PhD Student
Physical Activity Epidemiology and Behavioural Epidemiology and Interventions in Young People
Has now left the Unit
Current work and interests
Ignacio Perez-Pozuelo was born in Madrid, Spain and was a PhD student in Medical Sciences in the Unit’s Physical Activity Epidemiology and Behavioural Epidemiology and Interventions in Young People programmes. His research was funded by an EPSRC and GSK iCASE studentship and consists on the development of methodologies to analyse sleep-wake cycles and physical activity through artificial intelligence, wearable sensors and a variety of epidemiological methods. Ignacio also studied the link of abnormal patterns on those cycles and activities and how they are related to disease. He was involved in a number of studies, namely: Fenland study, Sedentary Time Validation study, Step test Validation study, Biobank Validation Study and UK Biobank.
Background and experience
Ignacio obtained a Master’s degree in Bioengineering from the University of California at Berkeley and University of California, San Francisco, where he was an Anselmo J. Macchi Fellow, as well as a Master’s in Neuroscience from the University of Oxford. His postgraduate research has mostly focused on engineering and machine learning applications in neuroscience and he was first exposed to sleep research during his time at Oxford.

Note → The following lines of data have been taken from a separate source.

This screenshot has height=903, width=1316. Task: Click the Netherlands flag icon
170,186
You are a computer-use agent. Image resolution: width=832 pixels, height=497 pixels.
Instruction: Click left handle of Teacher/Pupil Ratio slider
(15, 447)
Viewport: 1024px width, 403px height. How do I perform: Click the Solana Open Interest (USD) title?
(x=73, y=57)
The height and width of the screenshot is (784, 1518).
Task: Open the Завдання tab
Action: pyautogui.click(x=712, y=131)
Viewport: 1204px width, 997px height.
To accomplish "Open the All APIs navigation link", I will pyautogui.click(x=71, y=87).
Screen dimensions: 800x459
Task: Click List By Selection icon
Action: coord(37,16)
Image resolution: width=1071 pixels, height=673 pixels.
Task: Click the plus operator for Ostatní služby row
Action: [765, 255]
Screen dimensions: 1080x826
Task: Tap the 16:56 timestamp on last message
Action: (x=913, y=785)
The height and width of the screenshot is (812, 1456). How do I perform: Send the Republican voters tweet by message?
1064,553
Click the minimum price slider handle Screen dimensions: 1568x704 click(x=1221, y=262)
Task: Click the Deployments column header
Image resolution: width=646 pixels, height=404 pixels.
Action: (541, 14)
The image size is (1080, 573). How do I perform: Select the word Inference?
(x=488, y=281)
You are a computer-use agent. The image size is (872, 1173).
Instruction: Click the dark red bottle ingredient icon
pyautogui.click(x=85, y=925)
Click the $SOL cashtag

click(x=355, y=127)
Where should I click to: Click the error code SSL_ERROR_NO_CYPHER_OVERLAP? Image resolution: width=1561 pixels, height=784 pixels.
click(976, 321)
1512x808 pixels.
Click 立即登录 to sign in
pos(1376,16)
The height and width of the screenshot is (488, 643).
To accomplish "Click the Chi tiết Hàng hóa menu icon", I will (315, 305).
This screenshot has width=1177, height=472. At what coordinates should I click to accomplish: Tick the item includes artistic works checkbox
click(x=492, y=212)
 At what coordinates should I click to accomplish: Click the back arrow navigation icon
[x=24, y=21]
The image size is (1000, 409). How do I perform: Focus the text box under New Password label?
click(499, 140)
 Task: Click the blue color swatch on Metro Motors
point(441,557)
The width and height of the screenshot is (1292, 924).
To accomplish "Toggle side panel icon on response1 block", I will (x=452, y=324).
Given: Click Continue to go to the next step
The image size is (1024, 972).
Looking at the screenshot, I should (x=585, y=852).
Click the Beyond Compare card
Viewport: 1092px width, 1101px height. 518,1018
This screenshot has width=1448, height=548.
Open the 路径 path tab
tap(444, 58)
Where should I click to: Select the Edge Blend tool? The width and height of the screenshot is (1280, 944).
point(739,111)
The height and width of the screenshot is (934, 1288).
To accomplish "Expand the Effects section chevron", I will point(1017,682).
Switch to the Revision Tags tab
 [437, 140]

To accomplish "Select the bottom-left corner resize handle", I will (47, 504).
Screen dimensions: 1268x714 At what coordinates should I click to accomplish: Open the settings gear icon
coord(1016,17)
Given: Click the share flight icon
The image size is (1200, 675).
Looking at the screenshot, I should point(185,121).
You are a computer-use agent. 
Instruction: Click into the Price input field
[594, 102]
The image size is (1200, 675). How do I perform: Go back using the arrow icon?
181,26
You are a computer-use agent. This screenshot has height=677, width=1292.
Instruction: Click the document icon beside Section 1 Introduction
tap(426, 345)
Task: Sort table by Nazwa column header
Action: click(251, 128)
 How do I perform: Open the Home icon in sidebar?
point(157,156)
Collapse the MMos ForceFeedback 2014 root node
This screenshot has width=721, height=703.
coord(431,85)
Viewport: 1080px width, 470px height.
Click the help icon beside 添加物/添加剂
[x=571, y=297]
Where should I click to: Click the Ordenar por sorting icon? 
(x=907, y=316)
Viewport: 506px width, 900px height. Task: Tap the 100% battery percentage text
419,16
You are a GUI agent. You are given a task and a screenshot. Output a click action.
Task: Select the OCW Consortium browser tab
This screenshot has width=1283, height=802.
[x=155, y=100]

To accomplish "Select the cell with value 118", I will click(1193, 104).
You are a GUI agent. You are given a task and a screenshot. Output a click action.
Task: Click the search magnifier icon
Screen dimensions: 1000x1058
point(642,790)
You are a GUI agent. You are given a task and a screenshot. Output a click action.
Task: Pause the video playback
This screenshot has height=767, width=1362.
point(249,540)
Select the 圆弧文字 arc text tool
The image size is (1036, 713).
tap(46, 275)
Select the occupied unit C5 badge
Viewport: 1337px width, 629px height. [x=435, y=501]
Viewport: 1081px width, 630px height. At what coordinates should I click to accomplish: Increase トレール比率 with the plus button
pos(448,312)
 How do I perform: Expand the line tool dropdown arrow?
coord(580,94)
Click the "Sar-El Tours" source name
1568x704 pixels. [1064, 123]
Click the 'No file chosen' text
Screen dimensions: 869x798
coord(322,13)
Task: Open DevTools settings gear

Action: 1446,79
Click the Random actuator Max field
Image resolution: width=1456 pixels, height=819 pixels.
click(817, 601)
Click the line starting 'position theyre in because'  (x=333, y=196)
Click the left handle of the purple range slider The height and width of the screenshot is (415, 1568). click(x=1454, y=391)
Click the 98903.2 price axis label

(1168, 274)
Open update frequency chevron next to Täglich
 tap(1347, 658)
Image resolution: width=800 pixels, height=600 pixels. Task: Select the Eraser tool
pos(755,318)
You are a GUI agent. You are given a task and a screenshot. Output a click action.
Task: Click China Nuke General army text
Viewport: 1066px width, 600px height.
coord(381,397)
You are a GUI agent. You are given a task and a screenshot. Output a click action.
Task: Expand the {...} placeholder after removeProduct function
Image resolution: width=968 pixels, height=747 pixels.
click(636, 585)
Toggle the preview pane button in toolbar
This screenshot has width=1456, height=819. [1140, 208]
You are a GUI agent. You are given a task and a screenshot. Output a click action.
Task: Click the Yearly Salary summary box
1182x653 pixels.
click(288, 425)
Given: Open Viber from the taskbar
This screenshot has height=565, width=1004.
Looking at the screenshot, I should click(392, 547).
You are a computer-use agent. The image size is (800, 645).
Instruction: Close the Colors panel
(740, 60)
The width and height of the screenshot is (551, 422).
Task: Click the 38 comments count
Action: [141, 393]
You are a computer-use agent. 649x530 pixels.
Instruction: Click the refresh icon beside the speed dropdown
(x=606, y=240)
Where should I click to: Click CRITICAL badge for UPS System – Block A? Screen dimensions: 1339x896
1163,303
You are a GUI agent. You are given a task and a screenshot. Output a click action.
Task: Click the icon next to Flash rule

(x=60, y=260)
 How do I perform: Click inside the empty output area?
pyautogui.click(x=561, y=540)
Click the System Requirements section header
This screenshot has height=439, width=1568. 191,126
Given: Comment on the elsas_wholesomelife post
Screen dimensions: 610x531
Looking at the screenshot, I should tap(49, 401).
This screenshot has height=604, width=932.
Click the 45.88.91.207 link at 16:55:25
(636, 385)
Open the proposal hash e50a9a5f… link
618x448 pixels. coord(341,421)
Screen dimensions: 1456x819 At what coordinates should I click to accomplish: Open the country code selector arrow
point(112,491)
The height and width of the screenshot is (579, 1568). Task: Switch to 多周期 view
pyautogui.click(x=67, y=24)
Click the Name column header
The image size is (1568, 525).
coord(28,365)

He completed his undergraduate studies at Brown University in Bioengineering, with a strong focus on Neuroengineering and Translational Neuropsychiatry, and a Marie-Curie Early Career Fellowship in Cognitive Neuroscience at the University of Cambridge.
Outside of lab, Ignacio is an avid rower and has recently picked up cycling. He has proudly watched 90% of IMBDs top 250 movies. Ignacio also enjoys scientific outreach writing, data visualization, pro-bono college counselling, bioscience entrepreneurship and life-sciences consulting.